◆ What you have to do
A word-for-word repetition of all the entries is needed.

◆ Records supplied

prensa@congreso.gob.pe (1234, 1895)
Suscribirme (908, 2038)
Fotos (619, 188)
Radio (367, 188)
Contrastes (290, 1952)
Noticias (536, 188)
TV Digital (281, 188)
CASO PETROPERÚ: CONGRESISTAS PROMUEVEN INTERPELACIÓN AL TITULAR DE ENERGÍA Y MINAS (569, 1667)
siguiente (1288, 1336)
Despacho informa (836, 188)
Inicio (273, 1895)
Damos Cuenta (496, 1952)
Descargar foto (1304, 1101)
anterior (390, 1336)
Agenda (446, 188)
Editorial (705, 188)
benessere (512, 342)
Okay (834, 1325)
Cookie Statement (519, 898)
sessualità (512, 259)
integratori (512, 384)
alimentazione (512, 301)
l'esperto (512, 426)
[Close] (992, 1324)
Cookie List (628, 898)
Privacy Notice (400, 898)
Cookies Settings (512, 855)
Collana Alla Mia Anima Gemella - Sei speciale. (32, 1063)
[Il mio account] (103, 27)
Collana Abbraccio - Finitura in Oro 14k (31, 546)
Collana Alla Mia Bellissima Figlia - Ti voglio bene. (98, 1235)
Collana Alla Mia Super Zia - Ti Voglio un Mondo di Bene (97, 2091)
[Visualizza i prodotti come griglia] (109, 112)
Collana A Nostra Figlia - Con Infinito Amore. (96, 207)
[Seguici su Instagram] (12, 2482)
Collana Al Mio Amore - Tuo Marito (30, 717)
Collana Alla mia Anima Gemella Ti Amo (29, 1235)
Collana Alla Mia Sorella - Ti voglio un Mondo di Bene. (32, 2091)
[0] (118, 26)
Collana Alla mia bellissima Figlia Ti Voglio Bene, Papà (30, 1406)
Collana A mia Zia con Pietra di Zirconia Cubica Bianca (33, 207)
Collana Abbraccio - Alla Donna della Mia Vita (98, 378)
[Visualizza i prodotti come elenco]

◆ Problem solution
prensa@congreso.gob.pe (1234, 1895)
Suscribirme (908, 2038)
Fotos (619, 188)
Radio (367, 188)
Contrastes (290, 1952)
Noticias (536, 188)
TV Digital (281, 188)
CASO PETROPERÚ: CONGRESISTAS PROMUEVEN INTERPELACIÓN AL TITULAR DE ENERGÍA Y MINAS (569, 1667)
siguiente (1288, 1336)
Despacho informa (836, 188)
Inicio (273, 1895)
Damos Cuenta (496, 1952)
Descargar foto (1304, 1101)
anterior (390, 1336)
Agenda (446, 188)
Editorial (705, 188)
benessere (512, 342)
Okay (834, 1325)
Cookie Statement (519, 898)
sessualità (512, 259)
integratori (512, 384)
alimentazione (512, 301)
l'esperto (512, 426)
[Close] (992, 1324)
Cookie List (628, 898)
Privacy Notice (400, 898)
Cookies Settings (512, 855)
Collana Alla Mia Anima Gemella - Sei speciale. (32, 1063)
[Il mio account] (103, 27)
Collana Abbraccio - Finitura in Oro 14k (31, 546)
Collana Alla Mia Bellissima Figlia - Ti voglio bene. (98, 1235)
Collana Alla Mia Super Zia - Ti Voglio un Mondo di Bene (97, 2091)
[Visualizza i prodotti come griglia] (109, 112)
Collana A Nostra Figlia - Con Infinito Amore. (96, 207)
[Seguici su Instagram] (12, 2482)
Collana Al Mio Amore - Tuo Marito (30, 717)
Collana Alla mia Anima Gemella Ti Amo (29, 1235)
Collana Alla Mia Sorella - Ti voglio un Mondo di Bene. (32, 2091)
[0] (118, 26)
Collana Alla mia bellissima Figlia Ti Voglio Bene, Papà (30, 1406)
Collana A mia Zia con Pietra di Zirconia Cubica Bianca (33, 207)
Collana Abbraccio - Alla Donna della Mia Vita (98, 378)
[Visualizza i prodotti come elenco]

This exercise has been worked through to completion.